The high schools initially offered five career-based courses: academic, teaching, commercial, industrial, and domestic. Enrolments were encouraging, although a small proportion of those completing primary school, and there was soon a concern that many did not stay to complete the courses. High schools opened in Burnie and Devonport in 1916, although at first these were 'intermediate' (two years rather than four). In 1919 the industrial course was transferred to new junior technical schools in Hobart, Launceston, Queenstown and Zeehan. The domestic course was a complete failure and was abandoned, although domestic science was made a compulsory subject for girls. The academic and teaching courses were merged during the 1920s. From 1922 courses were extended to three years for a new Intermediate Certificate, followed by two years leading to the Leaving examination.

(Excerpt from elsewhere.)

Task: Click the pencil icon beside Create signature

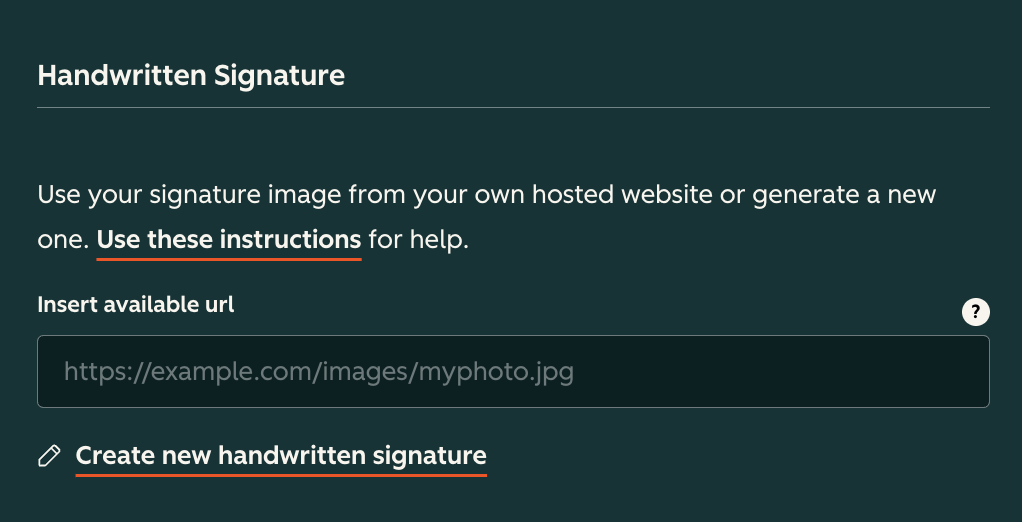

Enrolments increased steadily and by the mid-1930s there were insufficient places available for all those who achieved the entrance standard. To relieve the pressure, a separate commercial high school was opened at New Town in Hobart (later renamed the A.G. Ogilvie Memorial High School in honour of the late premier). Despite some early criticisms the schools were widely accepted and their graduates well regarded. In style, they seemed more to resemble their private counterparts than not, although they had a distinctively meritocratic air. In the late 1930s a struggle took place for the control of the curriculum between the Education Department, which favoured a broader general education, and the University. The Department won control of the Intermediate years, and at the end of the war extended this to the first four years, leaving the fifth year and matriculation in the hands of the University.

The Department's reformers also had plans for those children who did not progress beyond primary school. Area schools in rural districts in the late 1930s offered a post-primary curriculum based on practical subjects and citizenship, and the raising of the leaving age to 16 in 1946 saw the introduction of their urban equivalent: the modern schools. While this completed the structure envisaged by the reformers four decades earlier, there were social and economic changes in the wind which would lead to further changes. While the area schools had been a big success and the modern schools were admirable in their own way, neither was suited to the aspirations of the post-war world, and they came to be regarded as second-class, especially as many students were being denied high school places only because there were too few available.

The solution was the gradual adoption of the district and comprehensive principles, whereby all students attended a local high school which offered courses to suit all needs. The many new schools built to cope with the baby-boom generations began on this basis, and the existing specialist schools gradually adopted it. New Town (technical) and Ogilvie (commercial) high schools in Hobart became the only Tasmanian state single-sex high schools because of the existing composition of their student intakes (no girls at the former, very few boys at the latter). The growing demand for study at the academic level led to the establishment of matriculation colleges in the larger centres: the four original selective high schools were transformed into the new colleges, and the remaining high schools catered for the first four years of secondary schooling, up to the compulsory age. At the time of writing this structure remains in place, though there have been many changes in the style and curriculum of the high schools, and most students now stay at school to Year 12, beyond the compulsory age.